A dozen foreign diplomats and supporters of Zhang tried, without success, to enter the Shanghai court where the trial was being held, but the police pushed them and journalists away.

The jailed journalist had been on hunger strike since June and was forcibly fed through a nasal tube, according to her lawyers.

According to her indictment, Zhang, who is originally from Shanghai, travelled to Wuhan, then plagued by coronavirus, in February, broadcasting widely shared reports on the situation in the city on social networks, including on the chaotic situation in the hospitals.

According to the official death toll, the metropolis of 11 million inhabitants accounted for nearly 4,000 deaths from COVID-19 alone, a large part of the 4,634 deaths recorded throughout China between January and May last year.

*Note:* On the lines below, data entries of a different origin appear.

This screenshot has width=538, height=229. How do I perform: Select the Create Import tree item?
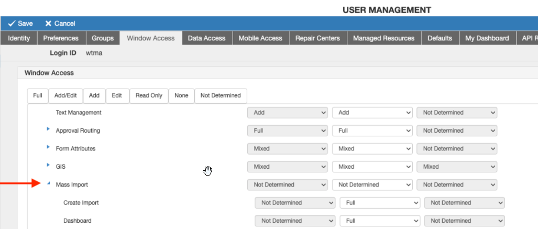(x=81, y=203)
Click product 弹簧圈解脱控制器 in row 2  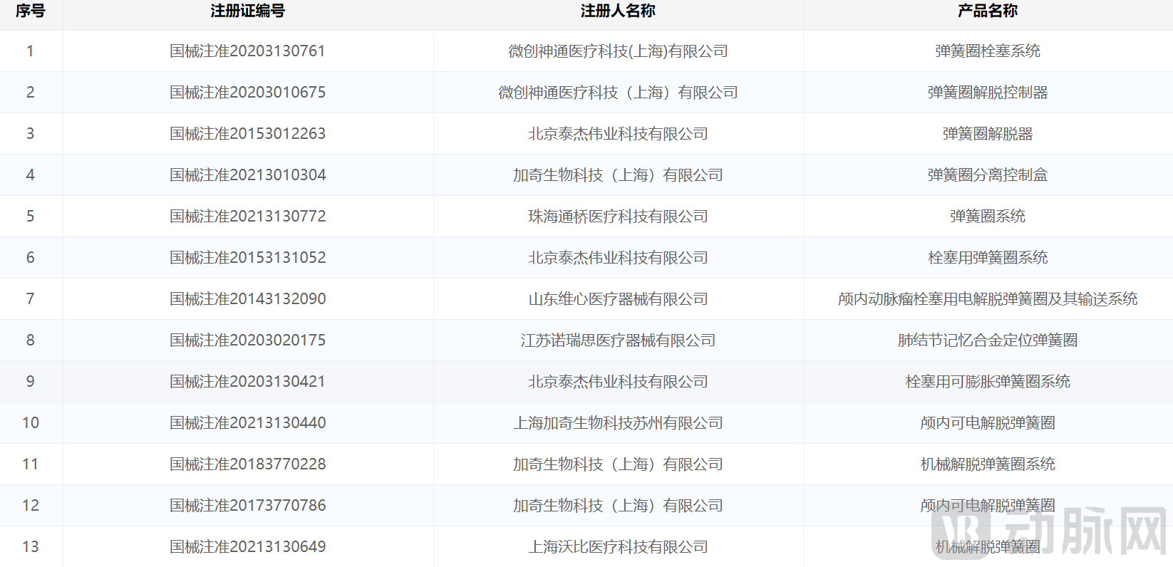987,93
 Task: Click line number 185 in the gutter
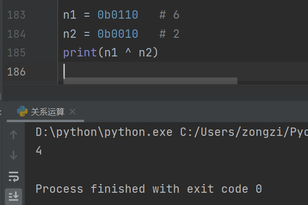tap(16, 53)
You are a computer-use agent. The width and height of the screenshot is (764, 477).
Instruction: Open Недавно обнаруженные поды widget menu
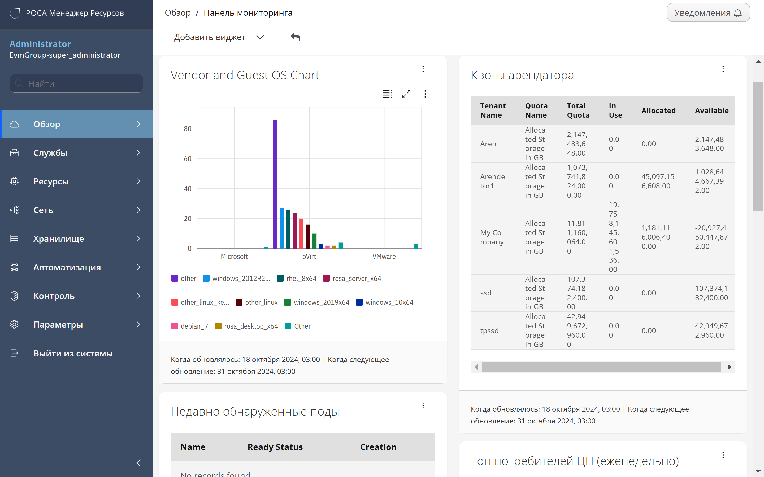423,405
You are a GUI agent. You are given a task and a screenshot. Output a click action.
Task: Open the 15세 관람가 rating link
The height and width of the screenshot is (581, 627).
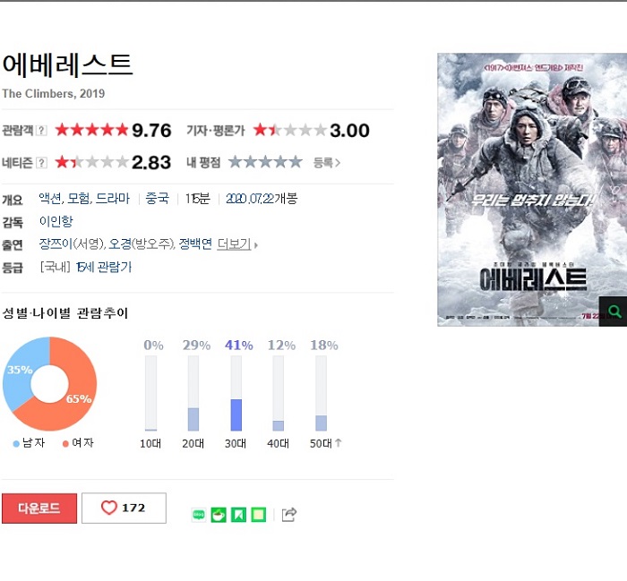(x=104, y=267)
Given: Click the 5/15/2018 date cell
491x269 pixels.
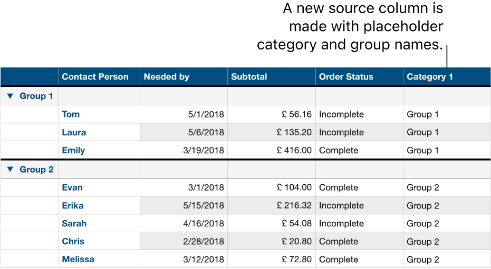Looking at the screenshot, I should (x=203, y=205).
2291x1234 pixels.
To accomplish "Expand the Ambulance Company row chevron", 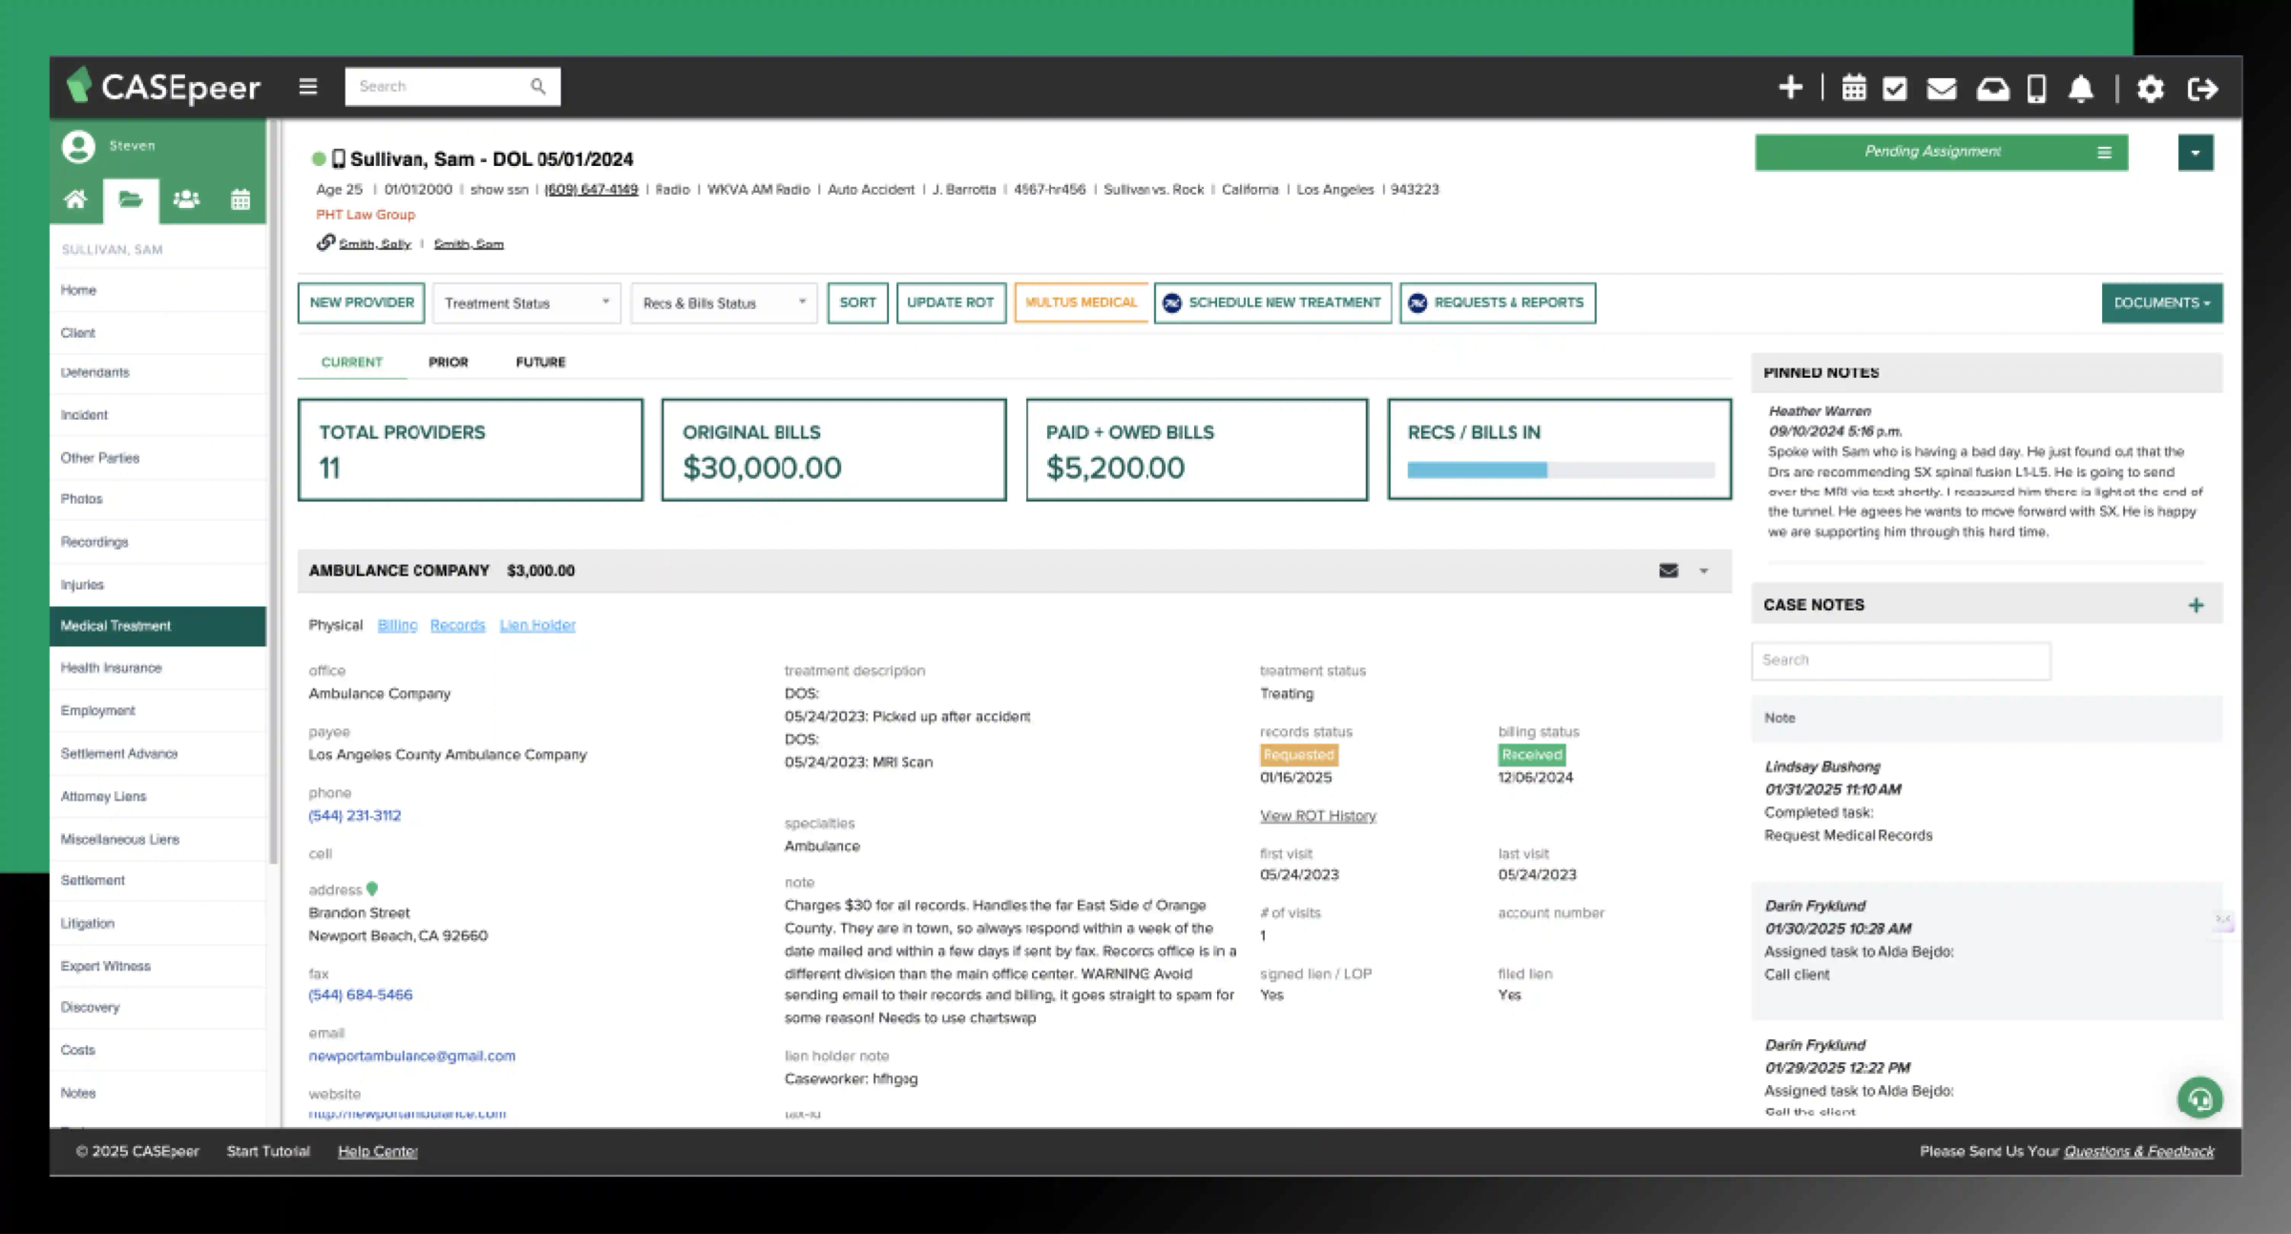I will (1703, 571).
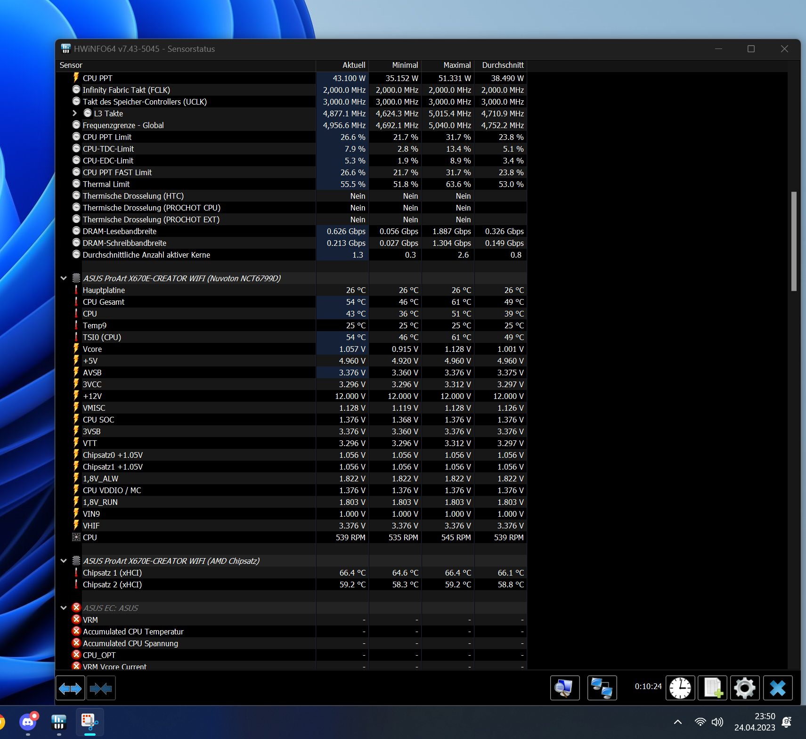Click the Maximal column header
The height and width of the screenshot is (739, 806).
click(457, 65)
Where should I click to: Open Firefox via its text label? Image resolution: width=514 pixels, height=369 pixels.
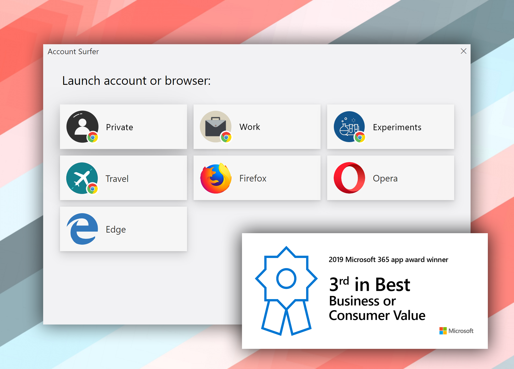253,178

The national death toll has not changed since then.

China's initial response to the outbreak was criticised, with Beijing waiting until 23 January to quarantine Wuhan and its region, even though the first cases had been reported as early as December 2019.

But at the same time, doctors who had reported the appearance of a mysterious virus were questioned by the police, who accused them of "spreading rumours".

Zhang went missing in Wuhan in May before it emerged she was in custody over 600 km away in Shanghai. She was formally charged in November.

The court handed down a recommended sentence of four to five years in prison.

In addition to Zhang, three other citizen journalists, Chen Qiushi, Fang Bin and Li Zehua, were also detained after covering the events. AFP has not been able to contact their lawyers.